Notes: (a) except the desa of Wonosari (which has a postcode of 57473). (b) including kelurahan of Jatinom. (c) including 2 kelurahan of Bareng Lor and Gergunung.
(d) including 6 kelurahan of Bareng, Buntalan, Kabupaten, Klaten, Mojayan and Tonggalan. (e) including kelurahan of Gayamprit.

== Klaten town ==
The three districts which together form Klaten town are divided into the following twenty-nine villages (comprising nine urban kelurahan and twenty rural desa), while the urban area also includes Kalikotes District, composed of a further seven villages (all classed as rural desa). These are tabulated below with their areas and their populations according to the 2023 official estimates, together with their postcodes. Kelurahan are noted by an asterisk following their names.
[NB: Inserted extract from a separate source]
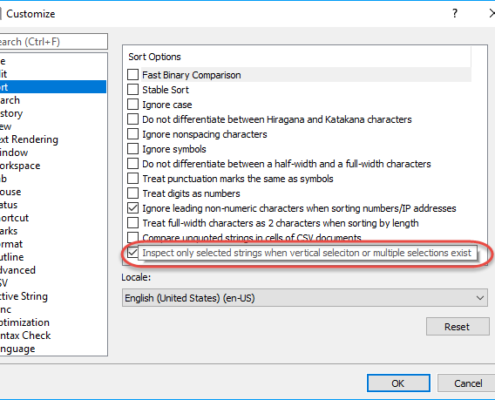Viewport: 495px width, 400px height.
Task: Click the Locale dropdown arrow
Action: [480, 298]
| District (kecamatan) | Kode Wilayah | Name | Area (km^{2}) | Pop'n Estimate end 2023 | Post code |
| Kalikotes | 33.10.23.2001 | Jimbung | 4.57 | 11,355 | 57451 |
| 33.10.23.2002 | Ngemplak | 1.99 | 3,752 | 57451 |
| 33.10.23.2003 | Kalikotes | 1.69 | 4,853 | 57451 |
| 33.10.23.2004 | Krajan | 1.11 | 2,901 | 57451 |
| 33.10.23.2005 | Tambongwetan | 1.34 | 3,950 | 57451 |
| 33.10.23.2006 | Jogosetran | 1.53 | 4,411 | 57451 |
| 33.10.23.2007 | Gemblegan | 1.89 | 6,387 | 57451 |
| North Klaten | 33.10.24.2001 | Sekarsuli | 1.03 | 2,873 | 57432 |
| 33.10.24.1002 | Barenglor * | 0.93 | 5,730 | 57438 |
| 33.10.24.2003 | Karanganom | 2.38 | 10,587 | 57438 |
| 33.10.24.2004 | Ketandan | 1.23 | 4,063 | 57437 |
| 33.10.24.2005 | Belangwetan | 1.88 | 8,753 | 57438 |
| 33.10.24.2006 | Jonggrangan | 1.03 | 4,238 | 57435 |
| 33.10.24.1007 | Gergunung * | 1.47 | 8,025 | 57434 |
| 33.10.24.2008 | Jebugan | 1.21 | 4,634 | 57433 |
| Central Klaten | 33.10.25.1001 | Bareng * | 1.53 | 4,706 | 57414 |
| 33.10.25.1002 | Kabupaten * | 0.53 | 3,611 | 57413 |
| 33.10.25.1003 | Klaten * (village) | 0.53 | 3,815 | 57411 |
| 33.10.25.1004 | Tonggalan * | 0.56 | 4,117 | 57412 |
| 33.10.25.2005 | Semangkak | 0.70 | 2,918 | 57415 |
| 33.10.25.1006 | Buntalan * | 1.53 | 3.950 | 57419 |
| 33.10.25.2007 | Jomboran | 2.07 | 5,243 | 57418 |
| 33.10.25.1008 | Mojayan * | 1.45 | 6,592 | 57416 |
| 33.10.25.2009 | Gumalan | 1.72 | 6,704 | 57417 |
| South Klaten | 33.10.26.2001 | Kajoran | 0.96 | 3,162 | 57426 |
| 33.10.26.2002 | Glodogan | 1.59 | 5,133 | 57426 |
| 33.10.26.2003 | Ngalas | 1.37 | 3,357 | 57425 |
| 33.10.26.2004 | Danguran | 1.78 | 5,977 | 57425 |
| 33.10.26.2005 | Trunuh | 1.16 | 3,600 | 57421 |
| 33.10.26.2006 | Sumberejo | 1.31 | 3,720 | 57426 |
| 33.10.26.2007 | Merbung | 0.91 | 3,672 | 57424 |
| 33.10.26.2008 | Tegalyoso | 1.05 | 3,410 | 57424 |
| 33.10.26.1009 | Gayamprit * | 0.86 | 4,409 | 57423 |
| 33.10.26.2010 | Karanglo | 1.83 | 3,677 | 57423 |
| 33.10.26.2011 | Nglinggi | 1.21 | 2,225 | 57422 |
| 33.10.26.2012 | Jetis | 1.07 | 2,520 | 57421 |

The metropolitan area of the town had 384,896 inhabitants at the 1990 Census.